Records to process:
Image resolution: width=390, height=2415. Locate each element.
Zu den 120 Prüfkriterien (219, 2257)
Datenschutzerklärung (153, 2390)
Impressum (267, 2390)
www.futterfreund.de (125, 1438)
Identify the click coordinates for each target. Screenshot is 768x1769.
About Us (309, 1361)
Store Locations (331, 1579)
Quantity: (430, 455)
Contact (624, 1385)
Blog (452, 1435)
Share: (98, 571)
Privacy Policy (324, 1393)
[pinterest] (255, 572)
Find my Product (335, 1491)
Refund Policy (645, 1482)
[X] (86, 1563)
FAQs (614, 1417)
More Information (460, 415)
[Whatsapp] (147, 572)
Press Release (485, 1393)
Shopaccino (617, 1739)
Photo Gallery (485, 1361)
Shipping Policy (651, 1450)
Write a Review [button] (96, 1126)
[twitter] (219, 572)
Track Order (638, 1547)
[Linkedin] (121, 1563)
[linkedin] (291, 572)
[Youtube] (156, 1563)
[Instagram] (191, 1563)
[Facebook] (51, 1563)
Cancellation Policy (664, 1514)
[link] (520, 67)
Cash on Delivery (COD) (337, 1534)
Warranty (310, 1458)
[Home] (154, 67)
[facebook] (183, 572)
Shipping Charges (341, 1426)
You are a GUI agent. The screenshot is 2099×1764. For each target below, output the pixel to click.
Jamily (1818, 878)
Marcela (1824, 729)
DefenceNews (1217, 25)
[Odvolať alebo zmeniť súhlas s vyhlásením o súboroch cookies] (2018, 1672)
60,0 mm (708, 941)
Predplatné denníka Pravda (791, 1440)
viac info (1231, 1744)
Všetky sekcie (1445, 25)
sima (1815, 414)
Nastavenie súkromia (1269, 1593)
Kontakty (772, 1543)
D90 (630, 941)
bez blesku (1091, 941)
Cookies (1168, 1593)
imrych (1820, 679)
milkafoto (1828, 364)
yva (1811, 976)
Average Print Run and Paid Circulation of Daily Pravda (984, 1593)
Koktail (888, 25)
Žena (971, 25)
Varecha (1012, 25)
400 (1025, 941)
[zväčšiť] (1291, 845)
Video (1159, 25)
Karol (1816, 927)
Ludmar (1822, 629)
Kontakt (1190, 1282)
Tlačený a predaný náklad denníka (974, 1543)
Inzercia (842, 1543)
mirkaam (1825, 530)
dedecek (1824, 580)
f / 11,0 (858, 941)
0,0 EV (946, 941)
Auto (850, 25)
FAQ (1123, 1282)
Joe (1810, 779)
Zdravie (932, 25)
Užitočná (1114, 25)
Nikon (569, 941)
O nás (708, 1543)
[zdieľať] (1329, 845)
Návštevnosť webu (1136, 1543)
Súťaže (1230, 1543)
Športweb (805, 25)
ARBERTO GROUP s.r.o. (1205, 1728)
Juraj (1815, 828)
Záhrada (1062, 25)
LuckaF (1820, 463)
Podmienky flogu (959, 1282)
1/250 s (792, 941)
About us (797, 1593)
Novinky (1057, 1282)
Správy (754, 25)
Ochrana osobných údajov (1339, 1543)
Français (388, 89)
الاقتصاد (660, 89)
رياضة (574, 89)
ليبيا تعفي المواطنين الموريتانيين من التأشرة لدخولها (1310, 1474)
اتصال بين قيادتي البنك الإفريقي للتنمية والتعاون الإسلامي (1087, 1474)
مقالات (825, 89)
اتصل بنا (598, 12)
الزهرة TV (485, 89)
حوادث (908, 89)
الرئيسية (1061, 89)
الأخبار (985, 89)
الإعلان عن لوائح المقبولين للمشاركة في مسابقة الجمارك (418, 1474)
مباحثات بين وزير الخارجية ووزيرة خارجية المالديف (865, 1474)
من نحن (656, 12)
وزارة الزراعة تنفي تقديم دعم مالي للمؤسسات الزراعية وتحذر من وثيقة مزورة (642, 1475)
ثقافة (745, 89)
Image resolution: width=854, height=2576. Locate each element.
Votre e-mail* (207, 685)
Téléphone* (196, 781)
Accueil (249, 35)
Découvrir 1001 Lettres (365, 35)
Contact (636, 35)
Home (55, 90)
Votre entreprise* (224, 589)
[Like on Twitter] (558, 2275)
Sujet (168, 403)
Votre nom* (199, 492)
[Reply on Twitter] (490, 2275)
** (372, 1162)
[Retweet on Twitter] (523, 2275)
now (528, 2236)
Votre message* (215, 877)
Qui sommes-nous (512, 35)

What to do: Please give back, exactly as it stands above, the stretch from the line with "Shipping Policy (651, 1450)" through the line with "[link] (520, 67)", and no line outside it.

Response:
Shipping Policy (651, 1450)
Write a Review [button] (96, 1126)
[twitter] (219, 572)
Track Order (638, 1547)
[Linkedin] (121, 1563)
[linkedin] (291, 572)
[Youtube] (156, 1563)
[Instagram] (191, 1563)
[Facebook] (51, 1563)
Cancellation Policy (664, 1514)
[link] (520, 67)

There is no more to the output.